Statistics. The interviewers wear identification badges and carry an advance letter printed on government stationery that explains the purpose of the survey. All of these cues—even the very name of the survey—are likely to convey to the respondents that the topic is crimes, narrowly construed. Even when the questionnaire probes for incidents that might not ordinarily be seen as crimes—say, domestic violence or unwanted sex when the victim was drunk—respondents may not take the items literally, inferring a narrower scope to the questions than is actually intended. Respondents want to cooperate with the perceived demands of the interview, but they do not want to work hard at it. When construing the topic narrowly fits their impression of the intent of the study and allows them to get through the interview without working very hard, that is what most respondents are likely to do.
If the easy way to meet the apparent demands of the NCVS is to construe the questions narrowly, omitting borderline incidents, atypical victimizations, and incidents that may fall outside the time frame for the survey, respondents may adopt the opposite approach in many other surveys. For example, many of the rape surveys cited by Koss and by Fisher and Cullen (2000) are local in scope, involving a single college or community (see, e.g., Table 1 in Koss, 1993); they generally do not have federal sponsorship and are likely to appear rather informal to the respondents, at least as compared to the NCVS. Many of the surveys are not bounded and cover very long time periods (e.g., the respondent’s entire life). The names of these surveys (e.g., Russell, 1982, called her study the Sexual Victimization Survey; Koss’s questionnaire is called the Sexual Experiences Survey), their sponsorship, their informal trappings, their content (numerous items on sexual assault and abuse), and their long time frame are likely to induce quite a different mindset among respondents than that induced by the NCVS.
----
▶ **Problem set**
[A] In the survey passage, update the stretch from "Statistics. The interviewers" through "likely to do.", swapping "interviewers" for "field staff".
[B] Condense the paragraph of the survey passage beginning "If the easy way to meet" into a bulleted list that keeps its main facts.
The data that follows has no connection to the survey passage.

▶ **Recorded information**
----
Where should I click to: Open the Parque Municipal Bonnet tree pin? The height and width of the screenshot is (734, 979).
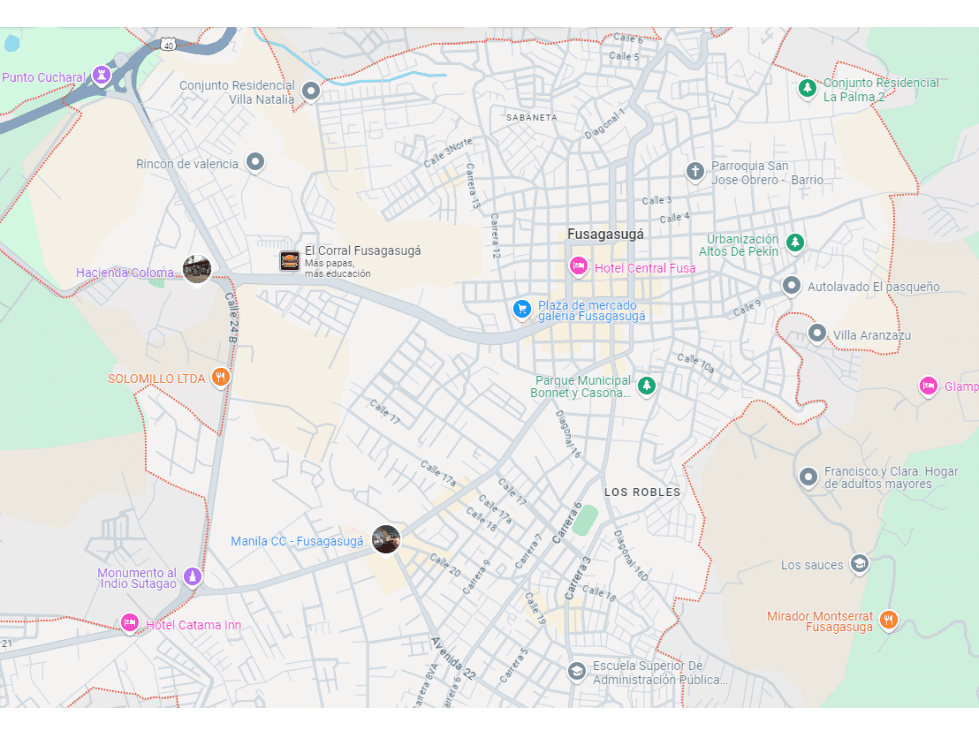click(647, 385)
----
▶ **Responses to the tasks**
[A]
Statistics. The field staff wear identification badges and carry an advance letter printed on government stationery that explains the purpose of the survey. All of these cues—even the very name of the survey—are likely to convey to the respondents that the topic is crimes, narrowly construed. Even when the questionnaire probes for incidents that might not ordinarily be seen as crimes—say, domestic violence or unwanted sex when the victim was drunk—respondents may not take the items literally, inferring a narrower scope to the questions than is actually intended. Respondents want to cooperate with the perceived demands of the interview, but they do not want to work hard at it. When construing the topic narrowly fits their impression of the intent of the study and allows them to get through the interview without working very hard, that is what most respondents are likely to do.

[B]
- The NCVS can be satisfied most easily by reading its questions narrowly, which leaves out borderline incidents, atypical victimizations, and incidents possibly outside the survey's time frame. In many other surveys, respondents may take the opposite approach.
- Many rape surveys cited by Koss and by Fisher and Cullen (2000) are local, covering a single college or community. They usually lack federal sponsorship and are likely to seem rather informal compared with the NCVS.
- Many of these surveys are not bounded and cover very long periods, such as the respondent's entire life.
- Their names (Russell's Sexual Victimization Survey, Koss's Sexual Experiences Survey), sponsorship, informal trappings, content (numerous items on sexual assault and abuse), and long time frame are likely to induce a mindset quite different from the one the NCVS induces.